## Exercises
[A] List every username that appears in a post header in the forum thread on welding shielding gases below.
[B] Carry the forum thread on welding shielding gases forward from its final sentence.

More often than not, the flow meters that don't show Co2 are marked that way because they have less mass, and are more prone to freezing with 100% Co2.  There isn't much difference in flow rate between Co2 and 75/25 when you look at dual scales, so that's not really a problem...you'd be off by a bit from what the gauge reads, but still close enough it shouldn't matter.

Co2 runs a bit hotter, but leaves more spatter compared to 75/25.  For smaller machines or someone trying to really save money Co2 can be a good choice.  My LWS is cheap...a 330 bottle swap of 75/25 only costs me like $65, and my machine has more power than I can imagine ever needing, so I stick to that rather than clean up spatter.


----------



## kb58 (Jan 13, 2021)

I always assumed that CO2 is used (in any amount) purely for cost reasons.


----------



## Weldingrod1 (Jan 13, 2021)

Yes, pure CO2 is only for cost reasons. All the others weld better. But, getting a paintball tank refilled.is pretty easy...

Sent from my SM-G892A using Tapatalk


----------



## cbrasher (Jan 13, 2021)

Well, I continue to learn. Praxair says the reasons the costs are low is because CO2 is 800psi while the Ar/CO2 25% tank has to pass static pressure test @3700 PSI and is filled at 2200 PSI. So product exchange for CO2 to ArCO2 is $150 because the bottle cost is so much higher while the CO2 is $28 exchanged. Something new for me!


----------



## Boswell (Jan 13, 2021)

so does that mean that you get approx 3 x as many cubic ft of Ar/CO2 (2200psi) as you would pure CO2 (800psi)  that would seem to mitigate the price difference somewhat


----------



## jwmelvin (Jan 13, 2021)

I believe CO2 is a liquid in the cylinder so you get plenty of volume without the increased pressure.

That’s why pure co2 is sold by weight not volume


----------



## General Zod (Jan 13, 2021)

kb58 said:


> I always assumed that CO2 is used (in any amount) purely for cost reasons.


I would not say that is completely accurate.  Try short circuit MIG welding with 100% argon, and then with C25.  Then cut-polish-etch the samples to see the differences.


----------



## graham-xrf (Jan 13, 2021)

OK - now we get onto territory I have more knowledge on.

Thanks to @cbrasher for mentioning the regulator. The calibration of regulators does depend on the gas density. So yes - you do get regulators that are calibrated for Helium, Argon, Oxygen .. whatever. This is OK so long as always, the proper gas is in it's own color coded cylinder.

(Collected data entries)
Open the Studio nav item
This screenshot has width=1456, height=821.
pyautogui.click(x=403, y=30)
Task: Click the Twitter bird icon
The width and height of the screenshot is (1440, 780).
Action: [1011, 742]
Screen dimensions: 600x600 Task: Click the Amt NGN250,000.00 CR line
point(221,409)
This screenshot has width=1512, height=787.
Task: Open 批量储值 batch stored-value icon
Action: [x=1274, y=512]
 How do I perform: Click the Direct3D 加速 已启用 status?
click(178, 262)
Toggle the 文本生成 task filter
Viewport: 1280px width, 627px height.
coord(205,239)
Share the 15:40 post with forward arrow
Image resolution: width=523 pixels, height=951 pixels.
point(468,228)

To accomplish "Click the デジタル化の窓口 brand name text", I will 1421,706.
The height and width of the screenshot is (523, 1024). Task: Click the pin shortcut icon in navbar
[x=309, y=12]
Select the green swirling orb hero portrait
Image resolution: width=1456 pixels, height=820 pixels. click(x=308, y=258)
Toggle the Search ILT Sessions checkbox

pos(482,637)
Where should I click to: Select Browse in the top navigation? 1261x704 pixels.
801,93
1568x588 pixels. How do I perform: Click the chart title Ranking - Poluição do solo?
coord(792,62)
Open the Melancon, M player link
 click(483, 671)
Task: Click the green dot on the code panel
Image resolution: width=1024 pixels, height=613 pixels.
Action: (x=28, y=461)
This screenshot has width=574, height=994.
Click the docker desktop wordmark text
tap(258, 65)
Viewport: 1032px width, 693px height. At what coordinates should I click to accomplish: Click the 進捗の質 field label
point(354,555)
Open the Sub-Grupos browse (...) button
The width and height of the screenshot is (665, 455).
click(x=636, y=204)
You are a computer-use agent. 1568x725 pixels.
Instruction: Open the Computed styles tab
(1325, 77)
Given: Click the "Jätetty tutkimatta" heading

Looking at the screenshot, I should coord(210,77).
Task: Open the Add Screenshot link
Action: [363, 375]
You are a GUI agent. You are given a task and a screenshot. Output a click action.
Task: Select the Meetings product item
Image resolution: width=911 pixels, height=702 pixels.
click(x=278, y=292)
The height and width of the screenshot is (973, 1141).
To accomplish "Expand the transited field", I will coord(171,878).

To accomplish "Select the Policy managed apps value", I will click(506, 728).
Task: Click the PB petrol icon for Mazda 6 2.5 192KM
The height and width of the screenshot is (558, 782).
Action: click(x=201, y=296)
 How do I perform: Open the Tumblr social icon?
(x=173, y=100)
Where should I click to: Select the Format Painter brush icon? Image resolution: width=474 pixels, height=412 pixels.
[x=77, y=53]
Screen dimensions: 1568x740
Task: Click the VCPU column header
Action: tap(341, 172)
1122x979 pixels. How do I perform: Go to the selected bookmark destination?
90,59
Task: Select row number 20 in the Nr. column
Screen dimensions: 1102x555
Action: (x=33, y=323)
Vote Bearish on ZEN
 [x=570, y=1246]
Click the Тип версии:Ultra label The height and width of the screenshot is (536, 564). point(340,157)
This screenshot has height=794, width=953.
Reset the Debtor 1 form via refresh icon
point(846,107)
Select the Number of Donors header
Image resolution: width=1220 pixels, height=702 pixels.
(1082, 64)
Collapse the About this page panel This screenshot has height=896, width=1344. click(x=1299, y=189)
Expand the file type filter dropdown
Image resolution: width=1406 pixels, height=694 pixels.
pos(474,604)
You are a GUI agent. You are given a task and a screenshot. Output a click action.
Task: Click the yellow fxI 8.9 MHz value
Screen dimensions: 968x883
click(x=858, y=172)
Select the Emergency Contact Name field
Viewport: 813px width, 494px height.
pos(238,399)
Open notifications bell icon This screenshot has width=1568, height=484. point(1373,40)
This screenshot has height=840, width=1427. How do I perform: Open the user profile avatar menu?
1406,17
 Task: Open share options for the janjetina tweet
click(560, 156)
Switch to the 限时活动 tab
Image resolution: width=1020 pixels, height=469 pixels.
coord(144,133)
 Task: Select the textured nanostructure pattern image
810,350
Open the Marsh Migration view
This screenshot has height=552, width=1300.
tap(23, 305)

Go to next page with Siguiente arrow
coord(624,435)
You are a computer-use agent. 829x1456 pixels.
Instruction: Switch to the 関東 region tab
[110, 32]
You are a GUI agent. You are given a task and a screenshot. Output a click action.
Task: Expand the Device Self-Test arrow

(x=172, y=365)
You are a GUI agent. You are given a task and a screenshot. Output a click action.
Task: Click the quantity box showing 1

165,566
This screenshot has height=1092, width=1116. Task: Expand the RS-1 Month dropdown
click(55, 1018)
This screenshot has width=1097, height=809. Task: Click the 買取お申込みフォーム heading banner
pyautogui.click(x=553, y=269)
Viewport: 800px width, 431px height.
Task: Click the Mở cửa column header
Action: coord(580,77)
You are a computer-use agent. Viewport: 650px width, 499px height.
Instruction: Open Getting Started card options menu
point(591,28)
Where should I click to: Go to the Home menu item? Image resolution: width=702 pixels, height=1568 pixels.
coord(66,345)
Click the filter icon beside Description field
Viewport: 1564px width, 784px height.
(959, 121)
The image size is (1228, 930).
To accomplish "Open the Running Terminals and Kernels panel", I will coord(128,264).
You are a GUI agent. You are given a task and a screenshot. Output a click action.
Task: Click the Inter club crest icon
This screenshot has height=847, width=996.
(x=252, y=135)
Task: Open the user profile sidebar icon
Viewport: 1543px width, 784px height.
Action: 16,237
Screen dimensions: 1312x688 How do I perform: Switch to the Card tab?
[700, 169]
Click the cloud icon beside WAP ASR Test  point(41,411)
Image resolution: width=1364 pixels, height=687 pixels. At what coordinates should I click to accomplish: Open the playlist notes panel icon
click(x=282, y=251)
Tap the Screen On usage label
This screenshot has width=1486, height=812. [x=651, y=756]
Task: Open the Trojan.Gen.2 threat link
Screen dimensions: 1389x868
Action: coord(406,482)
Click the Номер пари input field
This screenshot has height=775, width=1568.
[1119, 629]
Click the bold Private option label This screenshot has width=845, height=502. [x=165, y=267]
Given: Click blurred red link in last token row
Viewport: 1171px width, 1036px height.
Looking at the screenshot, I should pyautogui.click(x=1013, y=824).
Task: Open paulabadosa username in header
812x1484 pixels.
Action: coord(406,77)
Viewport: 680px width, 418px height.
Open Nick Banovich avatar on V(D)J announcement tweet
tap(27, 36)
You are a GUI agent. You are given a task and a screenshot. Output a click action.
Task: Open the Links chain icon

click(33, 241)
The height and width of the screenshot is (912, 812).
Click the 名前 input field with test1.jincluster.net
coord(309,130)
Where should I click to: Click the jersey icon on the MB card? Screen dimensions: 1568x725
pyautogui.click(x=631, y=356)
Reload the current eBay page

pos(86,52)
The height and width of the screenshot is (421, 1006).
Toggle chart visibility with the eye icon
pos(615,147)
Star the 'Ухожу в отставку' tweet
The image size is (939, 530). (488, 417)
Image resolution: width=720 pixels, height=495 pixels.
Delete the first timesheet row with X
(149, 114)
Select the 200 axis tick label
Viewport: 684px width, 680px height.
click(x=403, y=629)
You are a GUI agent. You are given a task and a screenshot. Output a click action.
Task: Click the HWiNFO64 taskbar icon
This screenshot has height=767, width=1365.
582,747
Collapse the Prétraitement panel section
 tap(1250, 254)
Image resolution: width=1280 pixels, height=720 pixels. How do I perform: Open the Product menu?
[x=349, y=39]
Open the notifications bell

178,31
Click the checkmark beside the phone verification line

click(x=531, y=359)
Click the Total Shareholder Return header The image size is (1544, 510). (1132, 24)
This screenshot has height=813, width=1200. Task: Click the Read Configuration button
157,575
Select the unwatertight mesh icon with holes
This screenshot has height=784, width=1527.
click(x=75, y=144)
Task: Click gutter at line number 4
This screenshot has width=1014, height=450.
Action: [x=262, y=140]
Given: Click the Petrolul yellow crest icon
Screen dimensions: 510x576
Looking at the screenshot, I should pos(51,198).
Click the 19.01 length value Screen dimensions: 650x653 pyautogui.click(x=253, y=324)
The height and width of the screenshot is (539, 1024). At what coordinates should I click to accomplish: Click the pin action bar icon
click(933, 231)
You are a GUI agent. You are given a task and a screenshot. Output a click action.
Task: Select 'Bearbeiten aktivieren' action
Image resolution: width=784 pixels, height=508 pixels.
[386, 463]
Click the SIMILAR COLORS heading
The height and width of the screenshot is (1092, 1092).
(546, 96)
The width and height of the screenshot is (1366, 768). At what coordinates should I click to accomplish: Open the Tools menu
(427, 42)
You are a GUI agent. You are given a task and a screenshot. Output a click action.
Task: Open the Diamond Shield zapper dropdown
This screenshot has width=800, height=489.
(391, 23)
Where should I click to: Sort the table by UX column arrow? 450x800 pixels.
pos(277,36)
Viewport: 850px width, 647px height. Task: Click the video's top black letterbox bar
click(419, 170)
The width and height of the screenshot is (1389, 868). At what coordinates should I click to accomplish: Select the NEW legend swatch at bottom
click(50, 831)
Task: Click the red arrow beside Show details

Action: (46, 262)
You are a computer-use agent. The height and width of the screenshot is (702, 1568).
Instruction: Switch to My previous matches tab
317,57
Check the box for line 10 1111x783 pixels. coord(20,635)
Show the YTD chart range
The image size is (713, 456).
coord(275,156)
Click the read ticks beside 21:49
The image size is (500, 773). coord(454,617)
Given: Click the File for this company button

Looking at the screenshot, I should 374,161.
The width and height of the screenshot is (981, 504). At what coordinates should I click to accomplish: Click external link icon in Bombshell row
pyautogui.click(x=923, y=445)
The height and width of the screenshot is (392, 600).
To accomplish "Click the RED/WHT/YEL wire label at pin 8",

## Responses in order
[A] kb58, Weldingrod1, cbrasher, Boswell, jwmelvin, General Zod, graham-xrf

[B]
Of course, it's a darned pain if you have gas mixes. You can have a lookup scaling factor to let you use a regulator for one gas, adjusted for another, or a mix. Here is where one can get out the old high school notes about partial pressures.

I forgot some gases are sold by weight. Of course they are, especially those that are liquid under pressure, like butane.
It gets complicated with stuff like acetylene, which is shipped dissolved in acetone.

I did not know CO2 has a liquid phase. I know that I needed compressed air filtered completely free of CO2 to stop it turning solid and blocking dewars when used for cooling IR cameras, and I watch frozen CO2 turning from solid straight into gas without going through being a liquid (dry ice). Maybe CO2 can be liquid at high enough pressure - I don't know.

The volume of gas you have is escaping into standard atmospheric pressure - is that about 14.5 pounds/sq inch.
The way to figure how much gas you have to use is then the volume of the cylinder x the pressure in it when "full", divided by standard atmospheric pressure.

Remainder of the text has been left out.